As I wrote in June 2020, the decision on whether to extend the Transition Period wasn’t the last gasp of the battle over whether Brexit would happen, it was the Brexiters’ first challenge to show that they could govern Britain after leaving the EU, rather than just campaign for Britain to leave the EU. It is a challenge they comprehensively failed, because they were (as they still are) locked into the idea of defending Brexit against ‘betrayal’. Never mind that, by that time, Britain had actually left the EU, and that could no longer be prevented: they just ploughed on.
In doing so, they not only pulled time and attention away from dealing with Covid, they also ensured that Covid-battered businesses had no time to prepare for the end of the Transition Period. Even if Brexit were not intrinsically a huge folly, they ensured that it came into effect in the most unpropitious of circumstances, and they did so with absolutely no justification beyond the stiff-necked false pride that the period could not be extended even in the extraordinary and unprecedented circumstances of the pandemic.
The Covid government was also the Brexit government
The Hallett Inquiry is beginning to uncover the deep dysfunctions in the way that the government handled the pandemic and, almost as a side-issue, showing some things about Brexit. But the real significance of the Inquiry for Brexit is that the government it is exposing to view is exactly the same government that before, during, and after the pandemic was handling Brexit. So, although it is not an Inquiry into the handling of Brexit, it is surely inconceivable that the way it handled Covid does not also apply to Brexit to some degree.
For, self-evidently, these dysfunctions did not arrive with the pandemic but pre-dated it, at least as far back as Johnson and Cummings coming to power (though, as noted, some features, especially the denigration of the civil service, go back further). It is inconceivable that the factionalism and infighting, the misogyny and the vapid boosterism, were not all occurring in the period when, after Johnson came to office, the Withdrawal Agreement and, especially, the Northern Ireland Protocol, were still being negotiated. It is certainly true, by definition, that the government dealing with the Covid crisis in 2020 was the same as that which was undertaking the Trade and Cooperation Agreement (TCA) negotiations during 2020. And, although Cummings departed in November 2020, it was still the Johnson government, with all the flaws Hallett is revealing, which, throughout 2021 and until he resigned in June 2022, was embroiled in the ongoing row with the EU over the implementation of the Northern Ireland Protocol.
There are already plenty of reports that show how little Johnson understood about the practicalities of Brexit. To take just one example, he reportedly “slumped in his chair” when “the penny dropped”, during a meeting with Jean-Claude Juncker in September 2019, that his ideas about the Irish border were totally unworkable. But we now know that this same Johnson, during Covid, seriously suggested being injected with the virus on live TV to show its harmlessness, and seriously asked whether the virus could be destroyed by blowing a “special hairdryer” up the nostrils, actually circulating a You Tube video of someone demonstrating this ‘cure’. Patently someone so dull-witted, or, more accurately, so lazy-minded, as to do these things would be equally incapable of grasping even quite basic things about Brexit, let alone its more complex details.

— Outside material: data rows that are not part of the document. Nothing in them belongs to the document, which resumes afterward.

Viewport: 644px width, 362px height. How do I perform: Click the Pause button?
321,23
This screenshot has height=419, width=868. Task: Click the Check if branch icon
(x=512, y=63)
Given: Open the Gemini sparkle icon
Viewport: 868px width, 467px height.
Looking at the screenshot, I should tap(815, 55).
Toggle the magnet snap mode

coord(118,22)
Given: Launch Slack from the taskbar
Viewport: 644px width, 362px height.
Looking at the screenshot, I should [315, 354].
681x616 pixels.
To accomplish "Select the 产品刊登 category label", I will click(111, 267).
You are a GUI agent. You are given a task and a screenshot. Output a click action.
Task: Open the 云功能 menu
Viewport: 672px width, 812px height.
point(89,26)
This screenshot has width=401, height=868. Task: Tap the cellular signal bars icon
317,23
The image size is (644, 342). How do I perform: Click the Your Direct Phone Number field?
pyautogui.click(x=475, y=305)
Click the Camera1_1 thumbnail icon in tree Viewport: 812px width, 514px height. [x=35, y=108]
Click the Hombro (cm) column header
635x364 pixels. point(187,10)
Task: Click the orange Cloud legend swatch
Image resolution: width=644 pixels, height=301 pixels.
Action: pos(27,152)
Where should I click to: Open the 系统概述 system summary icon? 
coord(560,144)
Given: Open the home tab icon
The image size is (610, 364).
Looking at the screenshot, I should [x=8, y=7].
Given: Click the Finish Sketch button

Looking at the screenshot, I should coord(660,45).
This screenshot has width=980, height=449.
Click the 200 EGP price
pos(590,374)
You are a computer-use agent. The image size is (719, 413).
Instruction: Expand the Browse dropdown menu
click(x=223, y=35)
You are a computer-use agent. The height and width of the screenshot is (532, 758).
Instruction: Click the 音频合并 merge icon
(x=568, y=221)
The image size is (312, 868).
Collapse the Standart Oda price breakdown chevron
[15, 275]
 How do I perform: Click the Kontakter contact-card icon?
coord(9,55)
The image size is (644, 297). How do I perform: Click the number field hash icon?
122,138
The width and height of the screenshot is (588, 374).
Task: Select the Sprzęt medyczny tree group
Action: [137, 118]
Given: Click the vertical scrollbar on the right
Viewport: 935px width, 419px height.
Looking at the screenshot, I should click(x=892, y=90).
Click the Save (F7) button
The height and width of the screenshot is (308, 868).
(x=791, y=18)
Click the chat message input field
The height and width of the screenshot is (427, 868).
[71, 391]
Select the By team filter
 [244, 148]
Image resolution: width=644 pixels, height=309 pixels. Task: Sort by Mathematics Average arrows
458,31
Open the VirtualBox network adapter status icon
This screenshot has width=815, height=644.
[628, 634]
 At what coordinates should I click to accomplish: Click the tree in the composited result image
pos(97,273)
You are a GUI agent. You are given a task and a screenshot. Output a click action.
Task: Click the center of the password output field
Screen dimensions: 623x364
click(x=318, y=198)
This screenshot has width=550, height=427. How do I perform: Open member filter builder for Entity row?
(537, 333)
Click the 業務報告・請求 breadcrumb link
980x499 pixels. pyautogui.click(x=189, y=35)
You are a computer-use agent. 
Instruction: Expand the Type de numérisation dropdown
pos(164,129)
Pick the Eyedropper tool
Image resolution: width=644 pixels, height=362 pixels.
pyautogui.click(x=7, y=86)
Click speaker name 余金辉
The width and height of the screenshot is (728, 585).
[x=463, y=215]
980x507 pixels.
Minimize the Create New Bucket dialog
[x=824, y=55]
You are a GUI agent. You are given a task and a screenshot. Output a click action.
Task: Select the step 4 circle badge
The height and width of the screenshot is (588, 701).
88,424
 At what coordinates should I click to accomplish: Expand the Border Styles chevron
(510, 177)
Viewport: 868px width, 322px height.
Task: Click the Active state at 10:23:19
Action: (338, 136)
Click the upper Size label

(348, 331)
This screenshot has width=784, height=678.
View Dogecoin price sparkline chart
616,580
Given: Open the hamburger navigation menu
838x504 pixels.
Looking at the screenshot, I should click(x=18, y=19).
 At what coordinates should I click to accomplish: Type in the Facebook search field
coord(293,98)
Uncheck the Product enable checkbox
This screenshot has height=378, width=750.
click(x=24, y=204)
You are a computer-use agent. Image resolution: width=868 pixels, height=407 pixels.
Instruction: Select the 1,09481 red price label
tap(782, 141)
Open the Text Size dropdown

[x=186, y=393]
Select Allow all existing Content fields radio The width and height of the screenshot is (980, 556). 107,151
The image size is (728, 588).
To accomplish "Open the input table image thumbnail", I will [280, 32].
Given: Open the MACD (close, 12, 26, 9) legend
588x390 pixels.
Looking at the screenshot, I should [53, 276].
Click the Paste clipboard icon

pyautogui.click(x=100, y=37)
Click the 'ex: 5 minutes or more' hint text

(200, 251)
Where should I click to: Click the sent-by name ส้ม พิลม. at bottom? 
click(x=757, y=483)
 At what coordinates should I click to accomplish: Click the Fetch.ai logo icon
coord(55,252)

Similarly, the Inquiry is revealing how during Covid Johnson was flip-flopping daily, or even hourly, on both the overall strategy and the detailed measures for dealing with the pandemic. So it is surely reasonable to assume that he behaved in the same way on detailed issues in relation to the Withdrawal Agreement and the TCA, and also on the big questions about them, most especially whether to allow there to be one or both versions of no-deal Brexit.
It is also surely reasonable to assume that he flip-flopped in the same way during the long period when it was rumoured that he would, or would not, invoke Article 16 of the Northern Ireland Protocol and, subsequently, whether he would pass and make use of the Northern Ireland Bill to pull out of the Protocol in its entirety. Relatedly, we already knew that during the Withdrawal Agreement negotiations at least one senior Tory thought that “the Irish really should know their place”. So, learning now about how the Johnson administration jeered at the Italian response to the pandemic, it hardly strains credulity to suppose that it was similarly contemptuous of the Irish position on Brexit and the Protocol.
Whilst Johnson is the most obvious culprit here, the same applies to his entire administration, including his feeble and mediocre Cabinet and his team of arrogant and bumptious Vote Leave Special Advisors, both during and after the Cummings’ period. If, as the Hallett evidence so far suggests, the entirety of this administration suffered from multiple deficiencies in handling Covid, then it is inconceivable that it became super-competent when dealing with Brexit. And whilst it might be said that the pandemic was a wholly unusual and complex problem, the same is true of Brexit. If they differ, it is not in that but in the fact that Covid was a crisis imposed on the UK, as it was on other countries, whereas Brexit was imposed by, indeed created by, the Brexiters, many of whom were by this time running the country. So they were incapable of dealing with either, but with Brexit they had the added culpability of having caused it.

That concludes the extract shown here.